## PROBLEM TO WORK ON
Each line in the records below that has the word "will" should be copied.

## SOURCE RECORDS
---------------

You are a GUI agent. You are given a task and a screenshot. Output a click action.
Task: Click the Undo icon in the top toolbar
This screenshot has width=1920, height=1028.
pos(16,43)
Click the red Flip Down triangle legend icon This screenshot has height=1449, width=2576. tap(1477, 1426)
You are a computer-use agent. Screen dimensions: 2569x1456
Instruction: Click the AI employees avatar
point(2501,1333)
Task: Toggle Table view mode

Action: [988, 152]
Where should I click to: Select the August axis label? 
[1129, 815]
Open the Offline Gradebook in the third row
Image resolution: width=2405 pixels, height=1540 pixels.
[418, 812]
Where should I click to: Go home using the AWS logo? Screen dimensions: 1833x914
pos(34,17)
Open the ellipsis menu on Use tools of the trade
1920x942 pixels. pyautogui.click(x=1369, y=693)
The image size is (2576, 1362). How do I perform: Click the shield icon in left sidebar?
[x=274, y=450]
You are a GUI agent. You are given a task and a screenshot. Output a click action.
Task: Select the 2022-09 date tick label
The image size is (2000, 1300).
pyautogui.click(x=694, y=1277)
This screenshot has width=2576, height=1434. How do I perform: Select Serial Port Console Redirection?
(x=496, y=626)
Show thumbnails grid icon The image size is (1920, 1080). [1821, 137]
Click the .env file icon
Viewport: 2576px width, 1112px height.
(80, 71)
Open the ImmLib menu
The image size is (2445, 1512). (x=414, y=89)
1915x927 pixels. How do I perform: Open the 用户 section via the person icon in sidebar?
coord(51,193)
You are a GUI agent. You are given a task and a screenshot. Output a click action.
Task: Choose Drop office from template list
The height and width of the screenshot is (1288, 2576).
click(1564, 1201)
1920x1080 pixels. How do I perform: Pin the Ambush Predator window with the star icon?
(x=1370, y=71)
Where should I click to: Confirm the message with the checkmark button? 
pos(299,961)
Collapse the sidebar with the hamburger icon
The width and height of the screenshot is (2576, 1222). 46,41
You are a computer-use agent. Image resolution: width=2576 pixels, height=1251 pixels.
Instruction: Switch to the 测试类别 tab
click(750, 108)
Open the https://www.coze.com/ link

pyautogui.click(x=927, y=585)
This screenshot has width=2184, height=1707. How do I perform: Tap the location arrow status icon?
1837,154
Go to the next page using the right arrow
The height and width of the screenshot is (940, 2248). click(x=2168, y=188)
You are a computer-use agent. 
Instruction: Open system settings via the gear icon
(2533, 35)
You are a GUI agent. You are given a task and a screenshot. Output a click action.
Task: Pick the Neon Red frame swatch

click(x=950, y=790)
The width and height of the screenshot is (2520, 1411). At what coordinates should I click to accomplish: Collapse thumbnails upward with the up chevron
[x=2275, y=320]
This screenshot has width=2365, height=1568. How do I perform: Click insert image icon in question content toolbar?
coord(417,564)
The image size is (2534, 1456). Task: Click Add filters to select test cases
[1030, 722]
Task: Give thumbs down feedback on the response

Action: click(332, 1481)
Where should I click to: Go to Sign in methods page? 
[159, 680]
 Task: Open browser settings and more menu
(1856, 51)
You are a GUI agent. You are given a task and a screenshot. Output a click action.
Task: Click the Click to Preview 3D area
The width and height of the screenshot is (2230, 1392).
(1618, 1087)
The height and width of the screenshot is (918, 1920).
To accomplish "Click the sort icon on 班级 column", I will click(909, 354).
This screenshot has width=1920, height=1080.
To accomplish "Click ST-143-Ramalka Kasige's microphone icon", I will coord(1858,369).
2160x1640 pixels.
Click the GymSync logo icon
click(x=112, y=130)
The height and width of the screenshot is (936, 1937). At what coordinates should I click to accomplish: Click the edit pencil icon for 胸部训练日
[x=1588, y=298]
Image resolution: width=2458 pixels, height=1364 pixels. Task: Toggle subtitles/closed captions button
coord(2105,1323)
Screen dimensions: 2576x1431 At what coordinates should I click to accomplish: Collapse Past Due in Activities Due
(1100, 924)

---------------

## PROBLEM SOLUTION
To accomplish "Click the sort icon on 班级 column", I will click(909, 354).
To accomplish "Click ST-143-Ramalka Kasige's microphone icon", I will coord(1858,369).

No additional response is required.